*Excerpted records*:
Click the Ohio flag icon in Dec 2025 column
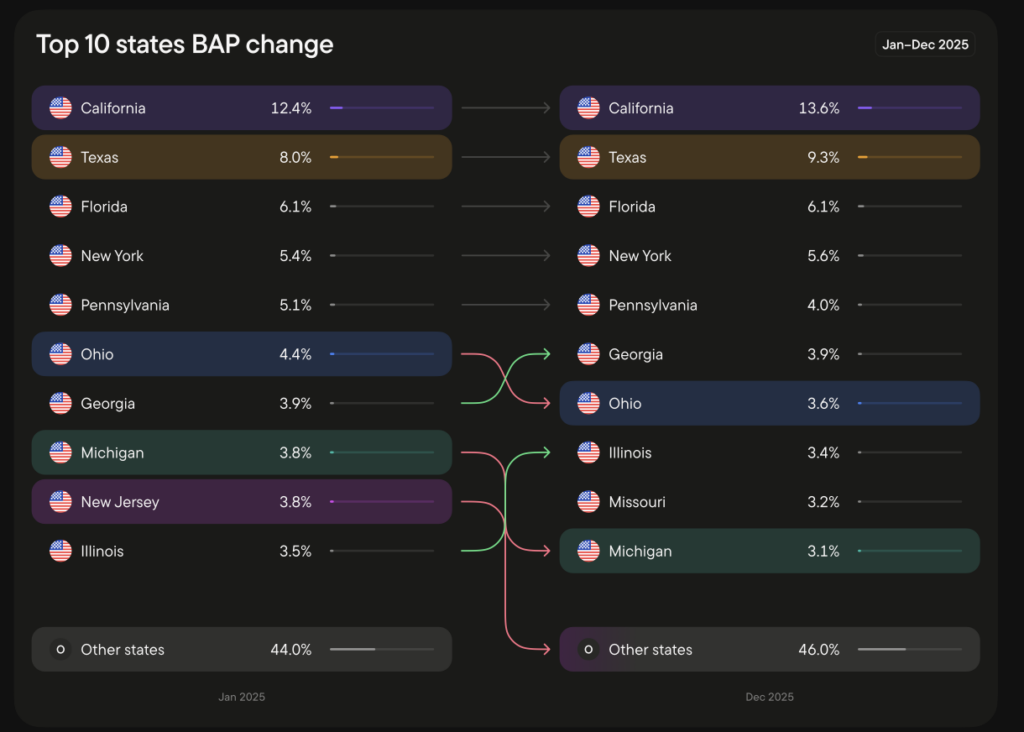This screenshot has height=732, width=1024. coord(589,404)
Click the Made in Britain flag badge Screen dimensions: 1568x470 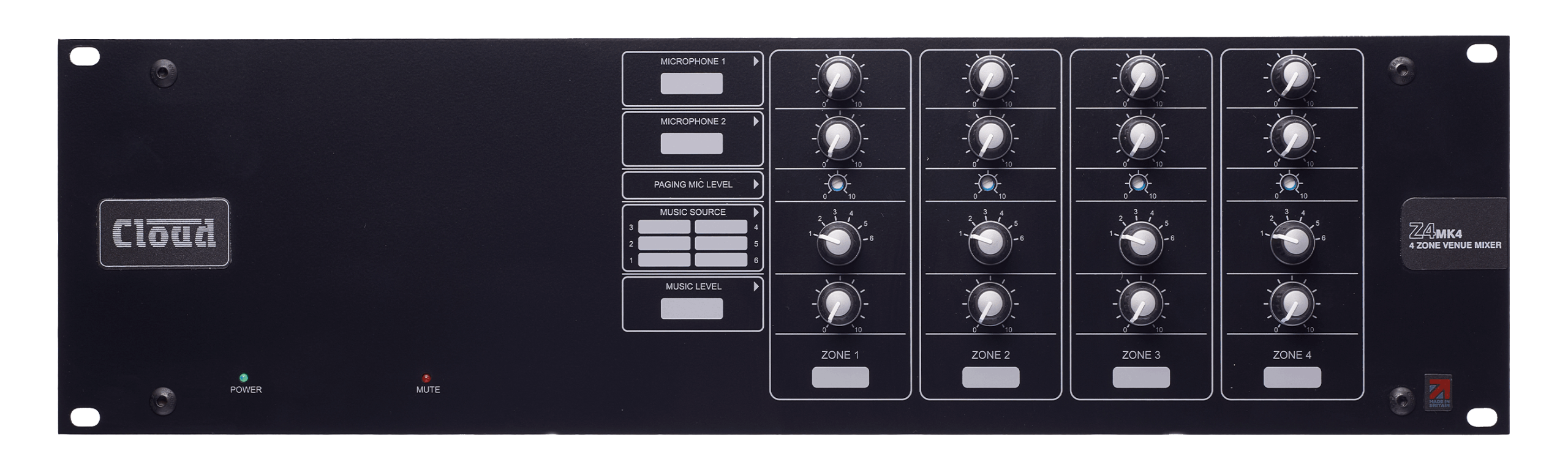click(x=1438, y=392)
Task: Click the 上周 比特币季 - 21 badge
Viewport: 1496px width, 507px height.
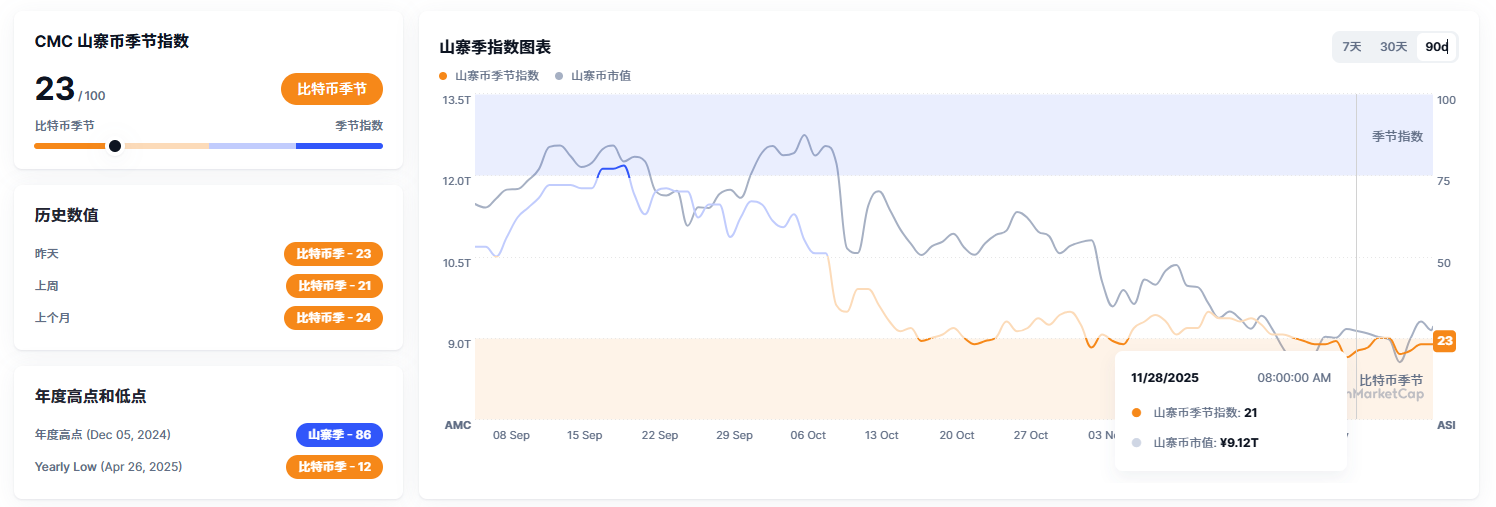Action: click(x=334, y=286)
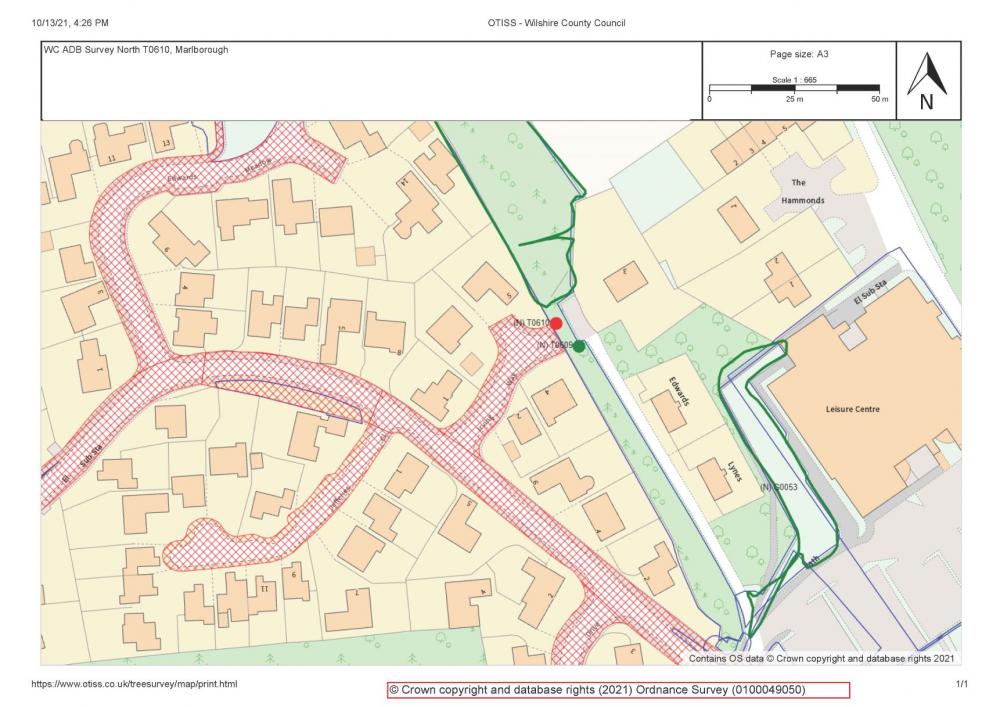The width and height of the screenshot is (1000, 707).
Task: Click the Leisure Centre building label
Action: (x=853, y=409)
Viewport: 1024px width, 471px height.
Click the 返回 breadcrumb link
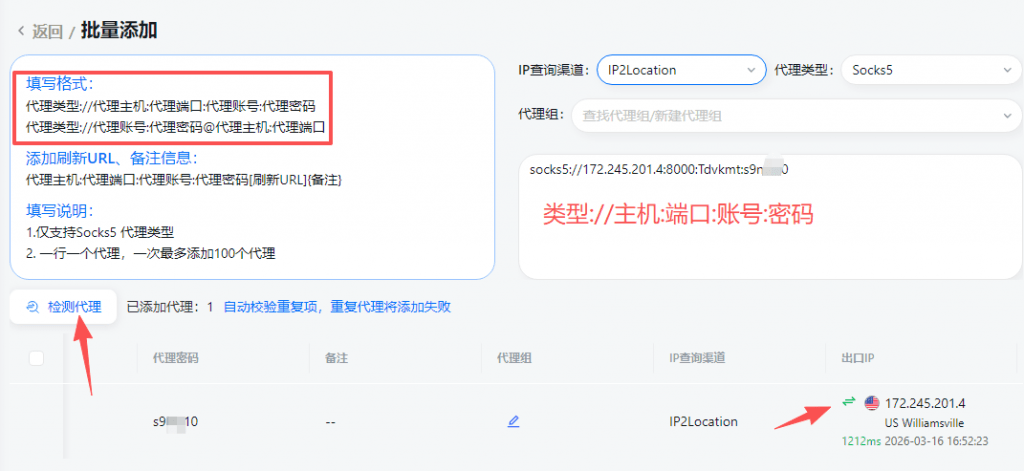coord(47,31)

*Exercise*:
Rewrite the stretch of the listing from the line containing "Viewport: 1024px width, 471px height." through the end of the listing, changing "breadcrumb link" to "navigation link" and keeping everything else the same. Leave out the pictures.

*Reply*:
Viewport: 1024px width, 471px height.
Click the 返回 navigation link
coord(47,31)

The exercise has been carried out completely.